§ **PASSAGE TO READ**
***

Supreme Court of California,In Bank
Dec 10, 1907
93 P. 194 (Cal. 1907)

Opinion

S.F. No. 4041.

December 10, 1907.

APPEAL from a judgment of the Superior Court of the City and County of San Francisco. Frank J. Murasky, Judge.

The facts are stated in the opinion of the court.

Crittenden Thornton, and J.F. Riley, for Appellants.

Lindley Eickhoff, and Curtis H. Lindley, for Respondent.


After a reconsideration of this case in Bank we are satisfied with the conclusion reached and the opinion delivered in Department (infra, p. 550), and for the reasons given in said opinion, the judgment appealed from is reversed and the cause remanded for further proceedings, as directed in said opinion.

***

§ **DATASET**
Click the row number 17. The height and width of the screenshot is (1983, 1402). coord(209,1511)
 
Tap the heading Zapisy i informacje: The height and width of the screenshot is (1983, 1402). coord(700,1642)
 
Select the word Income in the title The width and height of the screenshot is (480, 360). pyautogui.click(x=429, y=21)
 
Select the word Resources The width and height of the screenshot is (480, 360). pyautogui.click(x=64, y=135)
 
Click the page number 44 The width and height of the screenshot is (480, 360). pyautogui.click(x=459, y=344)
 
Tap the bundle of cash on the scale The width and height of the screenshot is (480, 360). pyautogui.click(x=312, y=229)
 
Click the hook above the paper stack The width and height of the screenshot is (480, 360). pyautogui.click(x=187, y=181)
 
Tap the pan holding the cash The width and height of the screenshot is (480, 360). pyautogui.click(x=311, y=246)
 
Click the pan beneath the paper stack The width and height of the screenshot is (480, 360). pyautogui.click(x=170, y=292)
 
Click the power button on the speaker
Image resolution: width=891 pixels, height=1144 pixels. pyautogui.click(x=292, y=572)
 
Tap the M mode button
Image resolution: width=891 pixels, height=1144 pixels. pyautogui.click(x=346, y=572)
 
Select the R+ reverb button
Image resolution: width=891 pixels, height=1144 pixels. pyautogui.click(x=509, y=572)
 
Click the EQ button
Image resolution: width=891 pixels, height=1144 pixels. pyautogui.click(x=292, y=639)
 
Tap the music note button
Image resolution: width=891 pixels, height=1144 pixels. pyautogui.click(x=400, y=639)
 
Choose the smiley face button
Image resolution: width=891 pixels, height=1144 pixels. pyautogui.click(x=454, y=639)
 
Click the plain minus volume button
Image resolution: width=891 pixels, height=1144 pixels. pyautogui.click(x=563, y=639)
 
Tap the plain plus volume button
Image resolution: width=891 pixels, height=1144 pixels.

***

§ **TASK INSTRUCTIONS**
1. In the California Supreme Court opinion, which attorneys appeared for the respondent?
2. Pick up the California Supreme Court opinion after its final sentence and carry it forward.

§ **SOLVED TASKS**
1. Lindley Eickhoff and Curtis H. Lindley.

2.
This action was brought by plaintiffs as owners of certain mining ground and premises to recover judgment against defendant for the value of gold-bearing quartz rock alleged to have been wrongfully taken by defendant from said premises. By its answer defendant denied that it had wrongfully taken any rock from said premises; admitted that it had taken rock, which it avers was of no value, from beneath the surface of plaintiffs' mining ground; but avers that the rock so taken was from a lode or vein of quartz, the apex of which was within the surface ground of the adjoining mining claim of defendant, and which in its downward course dipped laterally under plaintiffs' ground, and that defendant had the right to follow said vein under the surface of plaintiffs' ground and extract rock therefrom. The case was submitted upon a stipulated statement of facts. The court held that upon the agreed facts the defendant had the right to do the acts complained of, because the rock taken was from a lode under the surface of plaintiffs' ground which had its apex in an adjoining mining claim of defendant and dipped laterally under plaintiffs' ground. Upon this theory objections were sustained to evidence offered by plaintiffs to show the value of the rock taken by defendant. A nonsuit was granted, and judgment rendered for defendant. From this judgment the plaintiffs appeal.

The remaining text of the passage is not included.